You may think that if you have fulfilled you part in encoding the idea then it is up to the recipient to play his part to decode the message. But an effective communicator ensures that his target recipient understands what is being communicated.
Next, you have to keep the target recipient in mind. Does the recipient understand the words used? Does the recipient have the maturity and enough experience to understand what is being communicated?
The apostle Paul took special efforts to ensure the reception of the gospel message. Though he was entitled to financial support (1 Cor. 9:3-5), he did not exercise this right. Instead he worked and supported himself so as to eliminate charges of selfish motives thereby facilitating the communication of the gospel (1 Thess. 2:9).
Coping with Noise in the Encoding Process
There may be internal noises (i.e., your attitude about your position and your feelings) that interfere with the encoding process so much so that the message transmitted is NOT your intended idea. Recognizing this danger, what can you do to encode your idea clearly?
Handling Noises in the Environment and in the Recipient
There are noises that distort the message in transmission and decoding. Effective communicators take these noises into consideration when they are communicating.
- External noises along the channel of communication are sights, sounds and other stimuli in the environment that draw a recipient’s attention away from what is being communicated.
The consequence of external noise is that the message may not reach the recipient in the same form in which it left you (i.e., the message received is NOT the message transmitted).
- Moreover, the recipient also has to cope with internal noises. In this case, the internal noises (the recipient's attitude and feelings) interfere with the "decoding" process so much so that the message decoded is NOT the message received.
- Then there are semantic noises, the unintended meanings aroused by certain symbols inhibiting the accuracy of decoding. We need to maintain an empty closet where there are no unsettled grievances in the recipient's mind.

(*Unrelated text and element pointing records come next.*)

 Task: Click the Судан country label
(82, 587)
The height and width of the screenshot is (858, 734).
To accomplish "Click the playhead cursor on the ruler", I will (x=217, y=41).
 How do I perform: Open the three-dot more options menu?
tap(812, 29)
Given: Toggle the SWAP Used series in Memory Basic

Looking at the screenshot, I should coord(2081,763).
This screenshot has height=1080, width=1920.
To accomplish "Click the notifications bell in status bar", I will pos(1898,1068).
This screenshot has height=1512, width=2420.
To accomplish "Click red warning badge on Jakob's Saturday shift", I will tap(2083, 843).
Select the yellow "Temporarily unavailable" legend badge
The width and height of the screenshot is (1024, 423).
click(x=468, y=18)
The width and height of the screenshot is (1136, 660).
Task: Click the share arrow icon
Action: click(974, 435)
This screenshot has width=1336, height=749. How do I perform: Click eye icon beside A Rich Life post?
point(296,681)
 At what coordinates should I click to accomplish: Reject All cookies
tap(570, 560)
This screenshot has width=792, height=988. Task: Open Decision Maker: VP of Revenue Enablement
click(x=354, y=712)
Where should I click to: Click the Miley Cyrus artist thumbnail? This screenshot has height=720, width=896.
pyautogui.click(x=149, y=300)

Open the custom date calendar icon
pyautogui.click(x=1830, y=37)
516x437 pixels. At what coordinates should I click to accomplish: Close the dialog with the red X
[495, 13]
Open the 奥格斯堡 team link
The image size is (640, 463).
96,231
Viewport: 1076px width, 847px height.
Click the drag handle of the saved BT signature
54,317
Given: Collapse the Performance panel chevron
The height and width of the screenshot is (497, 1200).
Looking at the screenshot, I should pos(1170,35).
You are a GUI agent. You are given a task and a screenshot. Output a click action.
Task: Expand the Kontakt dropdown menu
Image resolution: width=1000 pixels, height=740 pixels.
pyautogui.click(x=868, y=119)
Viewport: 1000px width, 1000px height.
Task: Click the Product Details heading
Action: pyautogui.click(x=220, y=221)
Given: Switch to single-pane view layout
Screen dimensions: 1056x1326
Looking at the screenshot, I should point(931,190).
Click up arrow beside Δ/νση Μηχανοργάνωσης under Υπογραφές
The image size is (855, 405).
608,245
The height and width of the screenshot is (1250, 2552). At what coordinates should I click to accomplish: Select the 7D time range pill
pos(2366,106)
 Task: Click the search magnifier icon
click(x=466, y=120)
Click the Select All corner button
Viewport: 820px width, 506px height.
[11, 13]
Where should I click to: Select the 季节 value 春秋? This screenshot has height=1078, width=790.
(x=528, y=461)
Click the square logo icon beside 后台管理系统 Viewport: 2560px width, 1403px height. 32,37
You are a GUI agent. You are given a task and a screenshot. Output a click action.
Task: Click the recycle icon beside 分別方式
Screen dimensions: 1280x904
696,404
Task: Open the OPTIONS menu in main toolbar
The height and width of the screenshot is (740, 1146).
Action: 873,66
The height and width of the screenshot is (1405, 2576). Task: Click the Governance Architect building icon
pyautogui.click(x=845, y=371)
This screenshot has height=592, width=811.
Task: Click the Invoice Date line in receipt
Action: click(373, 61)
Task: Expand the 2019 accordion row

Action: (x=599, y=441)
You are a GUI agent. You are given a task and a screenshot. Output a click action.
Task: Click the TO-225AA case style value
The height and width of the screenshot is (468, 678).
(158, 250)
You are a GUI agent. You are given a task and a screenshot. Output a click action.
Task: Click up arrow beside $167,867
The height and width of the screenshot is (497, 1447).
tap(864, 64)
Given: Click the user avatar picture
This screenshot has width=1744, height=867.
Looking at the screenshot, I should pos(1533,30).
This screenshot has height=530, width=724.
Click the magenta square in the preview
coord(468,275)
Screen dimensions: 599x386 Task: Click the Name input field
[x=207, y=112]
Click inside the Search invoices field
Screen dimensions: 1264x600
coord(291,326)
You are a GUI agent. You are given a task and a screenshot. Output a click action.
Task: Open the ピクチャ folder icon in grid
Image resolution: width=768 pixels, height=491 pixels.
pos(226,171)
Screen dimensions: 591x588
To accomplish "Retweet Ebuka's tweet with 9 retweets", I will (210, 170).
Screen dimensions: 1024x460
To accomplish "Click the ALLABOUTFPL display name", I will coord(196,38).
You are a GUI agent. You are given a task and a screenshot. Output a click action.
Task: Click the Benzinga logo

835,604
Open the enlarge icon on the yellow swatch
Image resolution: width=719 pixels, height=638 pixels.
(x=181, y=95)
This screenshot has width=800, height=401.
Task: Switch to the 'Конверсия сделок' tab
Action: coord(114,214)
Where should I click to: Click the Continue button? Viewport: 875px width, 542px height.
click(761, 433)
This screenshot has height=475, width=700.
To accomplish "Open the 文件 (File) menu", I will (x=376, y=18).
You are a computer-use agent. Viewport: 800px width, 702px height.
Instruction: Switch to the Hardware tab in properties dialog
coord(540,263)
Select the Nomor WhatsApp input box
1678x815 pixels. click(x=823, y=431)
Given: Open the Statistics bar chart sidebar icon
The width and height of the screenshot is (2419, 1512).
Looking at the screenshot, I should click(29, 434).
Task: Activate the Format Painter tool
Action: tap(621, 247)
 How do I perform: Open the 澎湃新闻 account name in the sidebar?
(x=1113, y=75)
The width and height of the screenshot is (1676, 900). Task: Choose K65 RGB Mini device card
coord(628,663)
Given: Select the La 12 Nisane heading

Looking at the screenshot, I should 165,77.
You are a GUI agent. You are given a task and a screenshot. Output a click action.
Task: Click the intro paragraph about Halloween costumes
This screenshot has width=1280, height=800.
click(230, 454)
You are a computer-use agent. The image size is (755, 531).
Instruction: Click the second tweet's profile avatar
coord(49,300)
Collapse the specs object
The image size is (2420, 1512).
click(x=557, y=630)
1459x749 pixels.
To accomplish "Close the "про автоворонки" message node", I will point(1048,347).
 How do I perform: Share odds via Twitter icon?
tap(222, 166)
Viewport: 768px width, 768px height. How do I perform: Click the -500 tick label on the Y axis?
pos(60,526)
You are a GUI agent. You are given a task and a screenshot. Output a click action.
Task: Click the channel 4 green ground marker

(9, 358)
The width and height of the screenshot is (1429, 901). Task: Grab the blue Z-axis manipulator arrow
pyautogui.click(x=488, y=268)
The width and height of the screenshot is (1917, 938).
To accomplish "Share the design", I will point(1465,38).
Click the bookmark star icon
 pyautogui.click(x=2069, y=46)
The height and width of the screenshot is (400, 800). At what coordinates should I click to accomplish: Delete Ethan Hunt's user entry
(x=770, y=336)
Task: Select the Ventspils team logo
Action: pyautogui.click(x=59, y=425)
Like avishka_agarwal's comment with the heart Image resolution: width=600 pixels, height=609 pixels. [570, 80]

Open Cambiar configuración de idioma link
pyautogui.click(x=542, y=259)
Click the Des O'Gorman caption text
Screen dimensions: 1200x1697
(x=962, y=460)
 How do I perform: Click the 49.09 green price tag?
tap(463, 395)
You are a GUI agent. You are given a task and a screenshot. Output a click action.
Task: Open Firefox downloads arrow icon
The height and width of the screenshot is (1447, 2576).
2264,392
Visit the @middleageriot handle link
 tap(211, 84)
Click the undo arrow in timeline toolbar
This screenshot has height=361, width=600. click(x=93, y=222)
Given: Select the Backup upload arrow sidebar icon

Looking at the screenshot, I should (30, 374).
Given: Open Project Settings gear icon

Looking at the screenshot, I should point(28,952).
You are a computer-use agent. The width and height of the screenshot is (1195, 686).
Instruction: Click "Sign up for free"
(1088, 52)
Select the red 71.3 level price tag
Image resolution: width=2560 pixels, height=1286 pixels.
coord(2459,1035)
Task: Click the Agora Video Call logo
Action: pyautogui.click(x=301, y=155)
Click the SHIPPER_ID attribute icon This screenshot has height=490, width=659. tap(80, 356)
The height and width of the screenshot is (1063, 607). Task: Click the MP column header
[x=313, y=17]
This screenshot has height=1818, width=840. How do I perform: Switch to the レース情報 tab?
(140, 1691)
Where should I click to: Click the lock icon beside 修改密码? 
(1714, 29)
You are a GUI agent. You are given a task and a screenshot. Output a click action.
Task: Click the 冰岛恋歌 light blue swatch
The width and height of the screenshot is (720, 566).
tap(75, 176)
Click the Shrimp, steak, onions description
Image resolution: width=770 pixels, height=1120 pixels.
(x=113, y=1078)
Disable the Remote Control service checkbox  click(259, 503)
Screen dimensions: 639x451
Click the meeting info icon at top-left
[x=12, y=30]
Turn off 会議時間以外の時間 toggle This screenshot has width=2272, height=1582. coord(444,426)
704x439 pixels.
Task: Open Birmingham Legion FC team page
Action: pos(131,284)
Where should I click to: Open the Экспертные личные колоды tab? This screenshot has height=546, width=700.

Keep in mind and apply the following model whenever you are communicating. We have succeeded in communicating only when the message decoded is the same as the original idea.
We have touched on one aspect of communication … talking. But communication is circular in nature … we are not just transmitters of messages, we are also recipients of messages. We all have difficulty communicating positively with others when feelings are involved – either your own or their’s. We will look at how we can improve our listening skills in another article.